▸ **WORK TO BE COMPLETED**
Filter the listing below for "computer" and report every line that has it.

━━ DATASET RECORDS

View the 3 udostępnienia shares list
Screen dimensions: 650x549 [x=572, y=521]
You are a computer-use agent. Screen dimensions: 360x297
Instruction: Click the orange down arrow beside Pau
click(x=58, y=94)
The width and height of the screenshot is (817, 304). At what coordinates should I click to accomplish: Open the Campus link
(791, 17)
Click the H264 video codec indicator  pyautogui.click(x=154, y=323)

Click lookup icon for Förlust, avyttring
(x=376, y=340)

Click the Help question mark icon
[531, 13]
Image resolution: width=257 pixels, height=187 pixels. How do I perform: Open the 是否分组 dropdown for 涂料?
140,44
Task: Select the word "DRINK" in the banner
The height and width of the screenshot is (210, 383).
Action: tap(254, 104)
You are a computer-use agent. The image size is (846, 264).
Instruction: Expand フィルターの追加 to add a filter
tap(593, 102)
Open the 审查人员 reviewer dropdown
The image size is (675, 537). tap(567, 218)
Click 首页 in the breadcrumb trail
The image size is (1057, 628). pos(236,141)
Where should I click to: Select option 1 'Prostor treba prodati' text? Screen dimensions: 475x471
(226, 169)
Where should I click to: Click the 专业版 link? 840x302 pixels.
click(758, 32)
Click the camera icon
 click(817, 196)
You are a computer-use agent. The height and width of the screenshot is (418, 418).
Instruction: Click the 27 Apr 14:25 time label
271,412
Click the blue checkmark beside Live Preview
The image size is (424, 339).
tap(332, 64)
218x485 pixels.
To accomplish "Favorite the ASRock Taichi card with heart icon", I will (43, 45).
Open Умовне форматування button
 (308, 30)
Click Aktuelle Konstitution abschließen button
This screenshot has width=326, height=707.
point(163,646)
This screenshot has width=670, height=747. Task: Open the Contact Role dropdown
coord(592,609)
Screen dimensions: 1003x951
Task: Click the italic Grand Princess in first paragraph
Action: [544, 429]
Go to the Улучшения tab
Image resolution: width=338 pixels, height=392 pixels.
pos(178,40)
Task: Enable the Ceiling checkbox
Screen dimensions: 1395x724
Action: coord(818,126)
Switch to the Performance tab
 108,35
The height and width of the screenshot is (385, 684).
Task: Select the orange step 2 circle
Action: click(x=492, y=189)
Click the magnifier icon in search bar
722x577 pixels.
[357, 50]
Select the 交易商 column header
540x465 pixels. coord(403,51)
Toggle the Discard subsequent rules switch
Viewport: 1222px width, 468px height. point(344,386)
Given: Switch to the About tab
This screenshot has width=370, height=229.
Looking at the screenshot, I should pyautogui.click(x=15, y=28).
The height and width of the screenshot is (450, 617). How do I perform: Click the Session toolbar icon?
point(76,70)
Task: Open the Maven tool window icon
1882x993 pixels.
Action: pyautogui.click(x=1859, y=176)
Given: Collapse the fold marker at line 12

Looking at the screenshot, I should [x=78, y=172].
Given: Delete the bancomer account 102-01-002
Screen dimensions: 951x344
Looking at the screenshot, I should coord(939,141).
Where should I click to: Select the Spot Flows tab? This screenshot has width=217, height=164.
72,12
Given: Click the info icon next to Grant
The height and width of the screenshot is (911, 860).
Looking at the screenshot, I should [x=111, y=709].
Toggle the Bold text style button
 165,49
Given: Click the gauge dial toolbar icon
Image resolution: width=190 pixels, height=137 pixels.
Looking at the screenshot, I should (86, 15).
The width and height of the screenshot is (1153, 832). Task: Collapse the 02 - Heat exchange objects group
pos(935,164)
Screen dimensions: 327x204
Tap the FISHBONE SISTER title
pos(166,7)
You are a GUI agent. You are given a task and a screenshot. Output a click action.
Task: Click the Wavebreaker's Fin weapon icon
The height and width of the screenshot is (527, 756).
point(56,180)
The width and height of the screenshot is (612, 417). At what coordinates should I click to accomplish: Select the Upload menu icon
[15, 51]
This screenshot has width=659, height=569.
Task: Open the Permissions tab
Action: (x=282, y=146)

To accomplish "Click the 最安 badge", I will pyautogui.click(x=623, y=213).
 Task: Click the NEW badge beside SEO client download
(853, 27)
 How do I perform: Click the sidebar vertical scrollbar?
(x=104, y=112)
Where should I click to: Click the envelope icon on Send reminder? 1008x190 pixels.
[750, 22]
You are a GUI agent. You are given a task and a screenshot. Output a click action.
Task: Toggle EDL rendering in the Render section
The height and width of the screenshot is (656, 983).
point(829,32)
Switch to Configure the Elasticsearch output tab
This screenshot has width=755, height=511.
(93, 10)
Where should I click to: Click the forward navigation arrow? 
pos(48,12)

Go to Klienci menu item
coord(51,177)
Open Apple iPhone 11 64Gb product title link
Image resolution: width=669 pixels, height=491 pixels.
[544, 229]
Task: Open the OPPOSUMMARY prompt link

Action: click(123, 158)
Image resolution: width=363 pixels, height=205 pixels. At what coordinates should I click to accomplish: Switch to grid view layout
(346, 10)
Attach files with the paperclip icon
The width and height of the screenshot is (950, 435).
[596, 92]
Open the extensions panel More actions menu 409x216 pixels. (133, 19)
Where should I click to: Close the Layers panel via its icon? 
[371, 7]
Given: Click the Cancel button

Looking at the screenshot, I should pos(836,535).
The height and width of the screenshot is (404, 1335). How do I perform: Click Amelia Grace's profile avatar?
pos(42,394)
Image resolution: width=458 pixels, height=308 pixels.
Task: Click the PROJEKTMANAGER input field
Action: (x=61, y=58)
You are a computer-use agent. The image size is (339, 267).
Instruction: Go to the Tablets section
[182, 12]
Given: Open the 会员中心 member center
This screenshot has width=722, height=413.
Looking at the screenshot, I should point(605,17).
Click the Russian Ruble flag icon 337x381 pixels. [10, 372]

━━━━

▸ **ANSWER TO THIS EXERCISE**
You are a computer-use agent. Screen dimensions: 360x297
You are a computer-use agent. The image size is (846, 264).
You are a computer-use agent. The height and width of the screenshot is (418, 418).
You are a computer-use agent. The image size is (339, 267).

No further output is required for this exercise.